El lenguaje de Vásquez tiene fuerza, el discurso es vibrante, sonoro, colorido, con imágenes que imprimen una gran vitalidad. El lector se deja envolver por la sensualidad de la prosa y por un ritmo casi festivo, no hay duda de que el caribe es el escenario natural:
«…Korzeniowski alcanza a divisar tres islas deshabitadas, tres caimanes echados en medio del agua, disfrutando del sol y persiguiendo el rayo que atraviesa el velo de nubes en esta época del año. Después preguntará y le responderán: sí, las tres islas, sí, tienen nombre. Le dirán: el archipiélago de las Mulatas. Le dirán: Gran Mulata, Pequeña Mulata, Isla Hermosa. O sea, por lo menos, es lo que recordará Koseniowski años después en Londres, cuando intente revivir los detalles de ese viaje… Y entonces se preguntará si su propia memoria le ha sido fiel, si no le ha fallado, si en realidad vio una palmera desgreñada sobre la Pequeña Mulata, si alguien le dijo que en la Gran Mulata había una fuente de agua fresca rompiendo el costado de un barranco.
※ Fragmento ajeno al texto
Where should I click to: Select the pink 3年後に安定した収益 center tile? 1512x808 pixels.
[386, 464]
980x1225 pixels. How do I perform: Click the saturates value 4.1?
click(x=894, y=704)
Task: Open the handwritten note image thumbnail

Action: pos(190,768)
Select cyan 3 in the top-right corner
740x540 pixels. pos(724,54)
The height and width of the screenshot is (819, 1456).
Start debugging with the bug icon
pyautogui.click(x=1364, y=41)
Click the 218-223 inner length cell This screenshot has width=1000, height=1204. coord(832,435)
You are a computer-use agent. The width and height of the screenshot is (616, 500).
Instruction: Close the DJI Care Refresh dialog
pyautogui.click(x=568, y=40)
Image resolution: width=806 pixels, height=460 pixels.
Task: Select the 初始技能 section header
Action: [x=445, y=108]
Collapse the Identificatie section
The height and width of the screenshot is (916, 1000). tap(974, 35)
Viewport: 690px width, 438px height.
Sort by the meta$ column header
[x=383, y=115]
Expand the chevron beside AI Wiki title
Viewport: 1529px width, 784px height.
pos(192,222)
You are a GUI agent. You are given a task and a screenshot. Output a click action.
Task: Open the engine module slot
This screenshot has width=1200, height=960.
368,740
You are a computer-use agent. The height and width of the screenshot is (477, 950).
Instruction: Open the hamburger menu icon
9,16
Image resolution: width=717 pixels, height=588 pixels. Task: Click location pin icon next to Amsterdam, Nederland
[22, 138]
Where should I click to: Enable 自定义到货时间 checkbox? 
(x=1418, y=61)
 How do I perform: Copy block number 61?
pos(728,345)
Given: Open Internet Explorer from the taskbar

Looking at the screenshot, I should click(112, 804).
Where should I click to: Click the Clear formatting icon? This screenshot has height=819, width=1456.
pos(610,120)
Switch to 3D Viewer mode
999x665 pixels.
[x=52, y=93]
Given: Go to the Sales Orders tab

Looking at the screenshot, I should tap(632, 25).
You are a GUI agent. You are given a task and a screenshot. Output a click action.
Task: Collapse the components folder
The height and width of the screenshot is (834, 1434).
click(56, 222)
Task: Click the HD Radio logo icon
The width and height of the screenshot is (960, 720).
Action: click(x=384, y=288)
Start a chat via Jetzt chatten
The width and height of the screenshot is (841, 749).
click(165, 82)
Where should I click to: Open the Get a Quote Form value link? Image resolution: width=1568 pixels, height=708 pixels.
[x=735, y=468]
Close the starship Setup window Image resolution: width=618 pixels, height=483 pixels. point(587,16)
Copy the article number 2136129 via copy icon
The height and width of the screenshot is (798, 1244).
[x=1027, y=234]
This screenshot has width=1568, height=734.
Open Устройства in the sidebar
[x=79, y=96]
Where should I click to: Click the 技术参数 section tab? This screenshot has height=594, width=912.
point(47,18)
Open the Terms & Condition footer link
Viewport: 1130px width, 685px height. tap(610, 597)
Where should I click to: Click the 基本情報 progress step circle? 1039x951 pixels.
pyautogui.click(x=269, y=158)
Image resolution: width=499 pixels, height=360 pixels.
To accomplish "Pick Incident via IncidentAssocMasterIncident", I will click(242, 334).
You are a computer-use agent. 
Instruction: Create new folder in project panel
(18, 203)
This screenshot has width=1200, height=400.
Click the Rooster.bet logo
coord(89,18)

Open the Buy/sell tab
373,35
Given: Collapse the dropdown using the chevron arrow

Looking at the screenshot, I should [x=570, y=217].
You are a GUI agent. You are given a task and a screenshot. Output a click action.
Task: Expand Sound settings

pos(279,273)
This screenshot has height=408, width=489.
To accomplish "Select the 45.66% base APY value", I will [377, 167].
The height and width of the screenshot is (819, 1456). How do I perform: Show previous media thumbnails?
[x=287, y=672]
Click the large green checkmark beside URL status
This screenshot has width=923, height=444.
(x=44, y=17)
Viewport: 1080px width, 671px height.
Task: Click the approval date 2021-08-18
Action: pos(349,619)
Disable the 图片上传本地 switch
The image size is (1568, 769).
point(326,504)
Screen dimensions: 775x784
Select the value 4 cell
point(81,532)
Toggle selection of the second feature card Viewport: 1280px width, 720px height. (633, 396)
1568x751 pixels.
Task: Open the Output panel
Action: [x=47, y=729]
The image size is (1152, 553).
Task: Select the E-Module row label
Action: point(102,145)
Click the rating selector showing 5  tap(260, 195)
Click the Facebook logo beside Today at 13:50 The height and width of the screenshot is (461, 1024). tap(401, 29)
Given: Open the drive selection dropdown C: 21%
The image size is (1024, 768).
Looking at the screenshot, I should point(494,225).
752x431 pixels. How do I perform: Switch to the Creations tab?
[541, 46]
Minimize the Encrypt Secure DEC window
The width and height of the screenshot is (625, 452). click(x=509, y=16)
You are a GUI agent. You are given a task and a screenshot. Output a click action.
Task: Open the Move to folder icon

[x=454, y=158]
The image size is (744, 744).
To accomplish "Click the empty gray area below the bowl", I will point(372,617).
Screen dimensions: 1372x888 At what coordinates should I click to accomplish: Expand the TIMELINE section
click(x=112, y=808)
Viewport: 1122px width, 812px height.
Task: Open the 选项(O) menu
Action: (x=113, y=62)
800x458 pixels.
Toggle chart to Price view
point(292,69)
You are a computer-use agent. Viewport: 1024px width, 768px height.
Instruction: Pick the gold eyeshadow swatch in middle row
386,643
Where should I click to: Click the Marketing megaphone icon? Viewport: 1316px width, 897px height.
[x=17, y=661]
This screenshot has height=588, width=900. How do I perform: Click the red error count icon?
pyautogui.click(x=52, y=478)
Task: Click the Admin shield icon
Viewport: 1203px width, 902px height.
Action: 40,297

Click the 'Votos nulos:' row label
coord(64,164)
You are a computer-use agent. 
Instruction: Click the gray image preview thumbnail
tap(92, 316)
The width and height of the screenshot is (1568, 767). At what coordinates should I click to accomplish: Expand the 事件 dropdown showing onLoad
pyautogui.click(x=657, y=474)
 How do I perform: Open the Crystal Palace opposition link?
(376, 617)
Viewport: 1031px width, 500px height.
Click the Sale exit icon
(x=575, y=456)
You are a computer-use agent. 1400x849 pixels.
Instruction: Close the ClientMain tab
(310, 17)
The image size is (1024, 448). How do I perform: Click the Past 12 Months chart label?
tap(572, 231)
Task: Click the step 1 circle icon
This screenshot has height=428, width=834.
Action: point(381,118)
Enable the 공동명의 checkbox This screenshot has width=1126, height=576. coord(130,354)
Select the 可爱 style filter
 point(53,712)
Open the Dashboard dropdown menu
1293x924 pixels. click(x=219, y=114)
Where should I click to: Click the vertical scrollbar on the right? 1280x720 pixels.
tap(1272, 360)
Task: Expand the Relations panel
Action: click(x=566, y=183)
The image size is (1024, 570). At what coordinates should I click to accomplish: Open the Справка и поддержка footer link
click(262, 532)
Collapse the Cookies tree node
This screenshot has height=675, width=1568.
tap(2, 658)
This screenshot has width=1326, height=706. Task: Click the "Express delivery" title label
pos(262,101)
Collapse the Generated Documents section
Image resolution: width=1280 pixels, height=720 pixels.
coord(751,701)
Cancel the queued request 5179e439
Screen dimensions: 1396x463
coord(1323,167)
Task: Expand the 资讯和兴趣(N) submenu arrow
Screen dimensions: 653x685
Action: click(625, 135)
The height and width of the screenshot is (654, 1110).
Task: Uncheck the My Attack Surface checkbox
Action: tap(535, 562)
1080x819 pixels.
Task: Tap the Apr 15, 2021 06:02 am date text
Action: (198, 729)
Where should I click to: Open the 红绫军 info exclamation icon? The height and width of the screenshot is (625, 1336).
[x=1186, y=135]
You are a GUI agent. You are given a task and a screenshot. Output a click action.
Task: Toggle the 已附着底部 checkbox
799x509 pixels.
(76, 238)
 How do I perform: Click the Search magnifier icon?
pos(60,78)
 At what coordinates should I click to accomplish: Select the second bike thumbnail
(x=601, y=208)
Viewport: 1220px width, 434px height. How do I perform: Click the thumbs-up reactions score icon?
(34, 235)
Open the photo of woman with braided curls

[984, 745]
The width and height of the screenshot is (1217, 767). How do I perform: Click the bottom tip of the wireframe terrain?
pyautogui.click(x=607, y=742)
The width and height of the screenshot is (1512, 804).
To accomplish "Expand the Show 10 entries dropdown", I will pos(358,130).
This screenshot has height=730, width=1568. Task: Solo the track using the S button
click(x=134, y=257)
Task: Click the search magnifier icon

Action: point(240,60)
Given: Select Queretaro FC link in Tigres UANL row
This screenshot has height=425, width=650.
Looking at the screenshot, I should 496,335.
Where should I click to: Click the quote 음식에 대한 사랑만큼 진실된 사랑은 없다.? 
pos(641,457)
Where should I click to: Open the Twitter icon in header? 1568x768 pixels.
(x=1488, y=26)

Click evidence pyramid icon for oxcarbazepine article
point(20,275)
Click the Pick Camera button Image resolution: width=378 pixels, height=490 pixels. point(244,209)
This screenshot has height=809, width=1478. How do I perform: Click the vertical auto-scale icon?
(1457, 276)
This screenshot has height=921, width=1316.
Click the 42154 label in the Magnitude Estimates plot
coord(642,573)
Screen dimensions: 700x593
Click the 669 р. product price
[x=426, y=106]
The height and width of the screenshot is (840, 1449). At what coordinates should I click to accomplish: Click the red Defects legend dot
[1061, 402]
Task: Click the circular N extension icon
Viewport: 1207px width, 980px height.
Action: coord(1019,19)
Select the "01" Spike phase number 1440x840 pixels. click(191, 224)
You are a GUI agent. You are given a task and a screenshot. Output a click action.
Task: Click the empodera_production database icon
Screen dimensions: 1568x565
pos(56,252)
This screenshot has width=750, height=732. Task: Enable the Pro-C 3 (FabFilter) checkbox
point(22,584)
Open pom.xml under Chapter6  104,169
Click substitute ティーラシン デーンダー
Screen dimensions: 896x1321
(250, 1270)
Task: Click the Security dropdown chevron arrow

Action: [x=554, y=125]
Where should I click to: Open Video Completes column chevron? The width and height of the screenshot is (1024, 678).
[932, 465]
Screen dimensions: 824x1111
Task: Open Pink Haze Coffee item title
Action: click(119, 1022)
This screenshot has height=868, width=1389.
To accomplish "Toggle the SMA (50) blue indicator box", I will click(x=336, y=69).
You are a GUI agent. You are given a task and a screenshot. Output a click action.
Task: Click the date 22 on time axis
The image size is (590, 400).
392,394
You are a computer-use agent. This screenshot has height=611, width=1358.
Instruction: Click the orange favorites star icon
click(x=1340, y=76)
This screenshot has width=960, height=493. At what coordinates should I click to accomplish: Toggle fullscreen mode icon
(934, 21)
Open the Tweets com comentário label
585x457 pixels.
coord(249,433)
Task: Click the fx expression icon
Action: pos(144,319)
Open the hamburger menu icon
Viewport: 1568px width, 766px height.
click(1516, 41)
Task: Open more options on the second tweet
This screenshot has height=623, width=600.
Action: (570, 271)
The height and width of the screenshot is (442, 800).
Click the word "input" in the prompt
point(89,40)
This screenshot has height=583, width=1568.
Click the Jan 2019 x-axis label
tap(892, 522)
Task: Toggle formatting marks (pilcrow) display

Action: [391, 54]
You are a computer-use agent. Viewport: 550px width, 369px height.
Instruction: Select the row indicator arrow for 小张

El Saint-Antoine sigue acercándose a Bahía Limón; cae la noche y Korseniowski siente que los juegos de luz del mar empiezan a burlar sus ojos, pues Isla Hermosa le parece poco más que una roca gris y plana humeante (¿o es un espejismo?) por el calor acumulado a lo largo del día. Después, la noche se traga la tierra, y a la costa le han salido ojos: las hogueras de los indios cunas son lo único visible desde el barco, faros que no orientan ni ayudan, sino que confunden y asustan.» (pág. 72).
«Mi primera impresión fue la de una ciudad demasiado pequeña para el caos que albergaba. La serpiente de la línea férrea descansaba a unos diez metros del agua de la bahía, y parecía dispuesta a deslizarse en ella y hundirse para siempre al menor temblor de la tierra. Los cargadores se gritaban sin comprenderse y, al parecer, sin que eso los preocupara: la Babel que mi padre había evocado, lejos de haber sido derrotada, seguía viva y coleando en los muelles que separaban el ferrocarril de la orilla. Pensé: esto es el mundo. Hoteles que no recibían al pasajero, sino que salían a su caza; saloons americanos donde se bebía wisky, se jugaba al póquer, se dialogaba a tiros; tabucos de jamaiquinos; carnicerías regentadas por chinos; en medio de todo, la casa particular de un viejo empleado del ferrocarril. Yo tenía veintiún años, querido lector, y la coleta negra y larga del chino que vendía carne por encima del mostrador y licor a los marineros por debajo, o la casa de empeños de Maggs & Oates y su vitrina de la calle principal con las joyas más gigantescas que jamás había visto, o la zapatería antillana donde se bailaba la soca, eran para mí como intimaciones de un mundo desordenado y magnífico, alusiones a pecados sin cuento, bienvenidas cartas desde Gomorra.» (pág. 73).
Los textos han sido tomados de la edición de Alfaguara, 2007.